EXERCISE REQUIREMENTS:
a - Which numbers does the news excerpt about Gen. Schoomaker give for Army divisions or personnel?
b - According to the news excerpt about Gen. Schoomaker, what role was he recalled from retirement to fill?
c - Repeat the passage from the news excerpt about Gen. Schoomaker, starting at "But General Schoomaker" and ending at "a larger Army.".

EXCERPT TO READ:
FORT IRWIN, Calif., Jan. 22 - Just six months after his
recall from retirement to be the Army's top officer, Gen.
Peter J. Schoomaker has moved rapidly to refashion the
nation's oldest and largest armed service at its moment of
greatest challenge since at least the Vietnam War.

He inherited leadership of the Army when its relations with
the Pentagon's civilian leadership were at a low. And with
Army forces stretched, some say to the breaking point, the
new chief of staff has opened several initiatives to
reconfigure the service to handle old combat missions and
new duties, like the long-term stability missions in Iraq
and Afghanistan.

There is no argument that the Army is operating under
stress. Eight of its 10 active-duty divisions are moving in
or out of Iraq and Afghanistan, and almost 165,000 members
of the Army National Guard and Reserve are now called up
for missions there or in the broader campaign against
terror - assignments that have turned out to be far longer
than many citizen-soldiers thought they had signed up for.

But General Schoomaker said in an interview that his goal
remained reorganizing his service to be faster to the fight
and more lethal, without taking the expensive step of
asking for a larger Army.

(Click-target data)
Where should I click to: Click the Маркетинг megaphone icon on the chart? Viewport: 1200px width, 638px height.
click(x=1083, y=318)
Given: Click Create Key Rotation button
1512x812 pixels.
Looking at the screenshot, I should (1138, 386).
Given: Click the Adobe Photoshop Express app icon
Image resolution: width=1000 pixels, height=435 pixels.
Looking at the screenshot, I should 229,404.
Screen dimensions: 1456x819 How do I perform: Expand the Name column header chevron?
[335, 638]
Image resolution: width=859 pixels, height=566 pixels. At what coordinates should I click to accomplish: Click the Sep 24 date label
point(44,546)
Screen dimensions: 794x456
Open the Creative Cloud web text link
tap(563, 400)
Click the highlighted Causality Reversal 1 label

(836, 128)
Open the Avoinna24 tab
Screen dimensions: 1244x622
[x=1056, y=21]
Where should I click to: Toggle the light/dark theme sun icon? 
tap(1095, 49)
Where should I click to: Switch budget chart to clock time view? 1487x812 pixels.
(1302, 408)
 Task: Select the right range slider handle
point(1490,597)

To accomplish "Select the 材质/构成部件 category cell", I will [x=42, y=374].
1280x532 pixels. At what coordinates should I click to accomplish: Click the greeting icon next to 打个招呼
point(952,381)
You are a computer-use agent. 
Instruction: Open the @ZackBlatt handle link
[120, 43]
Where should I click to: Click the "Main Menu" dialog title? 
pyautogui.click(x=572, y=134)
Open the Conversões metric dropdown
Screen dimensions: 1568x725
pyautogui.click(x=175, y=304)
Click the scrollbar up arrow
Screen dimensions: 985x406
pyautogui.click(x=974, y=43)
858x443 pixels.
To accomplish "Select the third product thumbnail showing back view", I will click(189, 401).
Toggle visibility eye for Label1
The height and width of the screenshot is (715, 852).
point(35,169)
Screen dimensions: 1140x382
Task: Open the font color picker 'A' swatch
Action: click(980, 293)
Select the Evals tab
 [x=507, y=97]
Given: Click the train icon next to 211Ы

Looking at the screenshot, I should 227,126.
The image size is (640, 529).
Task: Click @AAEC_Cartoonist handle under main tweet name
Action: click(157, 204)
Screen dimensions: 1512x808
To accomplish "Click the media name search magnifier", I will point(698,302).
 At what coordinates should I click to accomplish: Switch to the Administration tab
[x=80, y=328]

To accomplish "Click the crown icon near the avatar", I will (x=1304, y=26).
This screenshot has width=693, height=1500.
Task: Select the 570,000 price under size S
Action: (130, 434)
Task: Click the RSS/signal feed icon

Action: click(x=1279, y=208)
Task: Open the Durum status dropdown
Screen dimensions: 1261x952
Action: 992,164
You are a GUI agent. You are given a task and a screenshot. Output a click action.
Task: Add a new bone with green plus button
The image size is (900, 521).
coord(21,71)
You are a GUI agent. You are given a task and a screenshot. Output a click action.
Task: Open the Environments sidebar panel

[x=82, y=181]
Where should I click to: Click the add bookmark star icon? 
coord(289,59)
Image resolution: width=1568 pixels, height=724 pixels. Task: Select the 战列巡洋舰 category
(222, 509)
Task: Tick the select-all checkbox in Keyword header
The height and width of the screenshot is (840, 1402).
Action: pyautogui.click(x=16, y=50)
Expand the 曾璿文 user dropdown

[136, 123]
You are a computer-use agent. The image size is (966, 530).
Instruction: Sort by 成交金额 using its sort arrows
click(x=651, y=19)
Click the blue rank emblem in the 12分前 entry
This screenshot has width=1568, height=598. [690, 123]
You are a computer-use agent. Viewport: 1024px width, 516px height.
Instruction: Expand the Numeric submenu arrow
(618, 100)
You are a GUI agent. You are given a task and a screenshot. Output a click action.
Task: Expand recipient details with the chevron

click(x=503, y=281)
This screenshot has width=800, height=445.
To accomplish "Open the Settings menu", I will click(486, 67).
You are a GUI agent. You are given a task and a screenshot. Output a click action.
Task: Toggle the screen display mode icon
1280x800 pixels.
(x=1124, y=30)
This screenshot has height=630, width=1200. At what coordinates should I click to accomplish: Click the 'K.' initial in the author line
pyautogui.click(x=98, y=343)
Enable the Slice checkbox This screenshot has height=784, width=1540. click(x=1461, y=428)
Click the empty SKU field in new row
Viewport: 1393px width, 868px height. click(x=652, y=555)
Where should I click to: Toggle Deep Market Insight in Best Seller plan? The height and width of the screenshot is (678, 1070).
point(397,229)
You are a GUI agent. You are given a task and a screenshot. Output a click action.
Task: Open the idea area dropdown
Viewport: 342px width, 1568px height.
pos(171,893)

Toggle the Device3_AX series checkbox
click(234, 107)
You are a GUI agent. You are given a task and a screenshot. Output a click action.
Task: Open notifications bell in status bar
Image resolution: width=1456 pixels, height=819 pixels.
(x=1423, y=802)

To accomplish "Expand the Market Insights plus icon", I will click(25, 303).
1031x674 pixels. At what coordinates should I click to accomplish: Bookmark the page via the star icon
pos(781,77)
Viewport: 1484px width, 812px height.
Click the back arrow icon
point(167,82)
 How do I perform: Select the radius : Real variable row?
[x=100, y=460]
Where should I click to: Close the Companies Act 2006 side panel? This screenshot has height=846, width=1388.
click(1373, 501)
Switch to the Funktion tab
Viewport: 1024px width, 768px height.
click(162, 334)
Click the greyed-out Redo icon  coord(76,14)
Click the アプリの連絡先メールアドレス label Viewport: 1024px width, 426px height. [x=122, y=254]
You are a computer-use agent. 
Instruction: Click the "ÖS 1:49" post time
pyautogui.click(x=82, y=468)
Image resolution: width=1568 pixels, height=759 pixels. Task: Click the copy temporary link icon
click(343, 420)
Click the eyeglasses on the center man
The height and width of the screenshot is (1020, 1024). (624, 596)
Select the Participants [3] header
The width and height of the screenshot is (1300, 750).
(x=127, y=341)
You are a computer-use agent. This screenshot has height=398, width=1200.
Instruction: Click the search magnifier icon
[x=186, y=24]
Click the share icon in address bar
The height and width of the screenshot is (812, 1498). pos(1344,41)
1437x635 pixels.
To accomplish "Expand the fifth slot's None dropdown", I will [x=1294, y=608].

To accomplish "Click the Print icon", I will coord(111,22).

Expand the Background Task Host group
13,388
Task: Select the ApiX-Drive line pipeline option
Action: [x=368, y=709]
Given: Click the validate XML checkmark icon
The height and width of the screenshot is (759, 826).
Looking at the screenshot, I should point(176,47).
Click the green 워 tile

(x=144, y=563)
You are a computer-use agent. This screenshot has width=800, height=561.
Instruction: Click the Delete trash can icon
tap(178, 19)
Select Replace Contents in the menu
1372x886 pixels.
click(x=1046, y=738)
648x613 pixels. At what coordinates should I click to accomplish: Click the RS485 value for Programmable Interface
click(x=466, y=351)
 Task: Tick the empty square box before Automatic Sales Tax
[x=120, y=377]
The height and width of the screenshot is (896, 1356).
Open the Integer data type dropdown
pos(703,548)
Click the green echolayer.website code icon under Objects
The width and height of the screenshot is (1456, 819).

ANSWERS TO THE PROBLEMS:
a -
- Eight (divisions moving in or out of Iraq and Afghanistan)
- 10 (active-duty divisions)
- Almost 165,000 (Army National Guard and Reserve members called up)

b - He was recalled to be the Army's top officer.

c -
But General Schoomaker said in an interview that his goal
remained reorganizing his service to be faster to the fight
and more lethal, without taking the expensive step of
asking for a larger Army.